Le futur projet de loi sur l’audiovisuel va imposer à Netflix et aux services similaires, à devoir respecter la règle dite du « pays de destination », en clair les normes en vigueur dans les pays visés. 

En France, Netflix & co seront ainsi tenus de signer des conventions prévoyant des obligations de financement. 

Interviewé dans l’émission Soft Power de France Culture, Roch-Olivier Maistre, président du Conseil supérieur de l'audiovisuel, s’est souvenu des propos tenus aux rencontres cinématographiques de Dijon : la représentante de Netflix y indiquait que la plateforme respecterait ces règles.

Souci : « s’il y a un refus de conventionnement [d’un] acteur, et c’est l’un des points que nous soulevons dans l’avis que nous venons de rendre au gouvernement, nous souhaitons que le projet de loi soit renforcé ».

Renforcé ? « ROM » veut que le CSA ait la faculté de saisir un juge « pour demander à un distributeur d’interrompre la distribution d’un acteur qui ne se conformerait pas à cette obligation ».

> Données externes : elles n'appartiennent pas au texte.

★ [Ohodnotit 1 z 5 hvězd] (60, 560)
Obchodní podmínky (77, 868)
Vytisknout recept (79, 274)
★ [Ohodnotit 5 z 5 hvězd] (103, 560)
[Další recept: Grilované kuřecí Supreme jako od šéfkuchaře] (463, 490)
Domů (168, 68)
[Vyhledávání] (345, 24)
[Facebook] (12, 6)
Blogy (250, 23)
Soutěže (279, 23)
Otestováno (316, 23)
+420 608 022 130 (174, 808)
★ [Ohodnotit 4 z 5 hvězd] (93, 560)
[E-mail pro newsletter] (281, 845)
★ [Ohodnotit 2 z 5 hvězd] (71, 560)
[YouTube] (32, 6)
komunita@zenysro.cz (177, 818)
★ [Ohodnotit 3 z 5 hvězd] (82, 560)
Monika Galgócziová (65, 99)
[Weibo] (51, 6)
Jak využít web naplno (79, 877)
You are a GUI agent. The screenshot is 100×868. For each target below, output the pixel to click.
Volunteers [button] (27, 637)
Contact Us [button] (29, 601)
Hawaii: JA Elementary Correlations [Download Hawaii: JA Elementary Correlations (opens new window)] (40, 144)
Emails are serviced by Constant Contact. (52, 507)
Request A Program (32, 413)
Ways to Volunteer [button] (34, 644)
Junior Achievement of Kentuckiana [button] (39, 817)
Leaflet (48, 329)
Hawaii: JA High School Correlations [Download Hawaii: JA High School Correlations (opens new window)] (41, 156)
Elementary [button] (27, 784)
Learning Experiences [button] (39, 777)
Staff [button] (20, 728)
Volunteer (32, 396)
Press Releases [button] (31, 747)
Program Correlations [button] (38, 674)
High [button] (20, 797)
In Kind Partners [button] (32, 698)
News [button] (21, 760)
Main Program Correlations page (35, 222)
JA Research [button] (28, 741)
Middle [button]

L’autorité, qui sera remaquillée en Arcom afin d’avaler les compétences de la Hadopi, veut ainsi pouvoir faire bloquer le signal en France, par l’intermédiaire d’un juge. 

« Le seul point à ce stade sans réponse, c’est la diffusion sur l’Internet ouvert, l’O.T.T. [over the top, ndlr], sur lequel on ne voit pas bien pour le coup les dispositifs juridiques qu’on peut imaginer », tempère le président du CSA.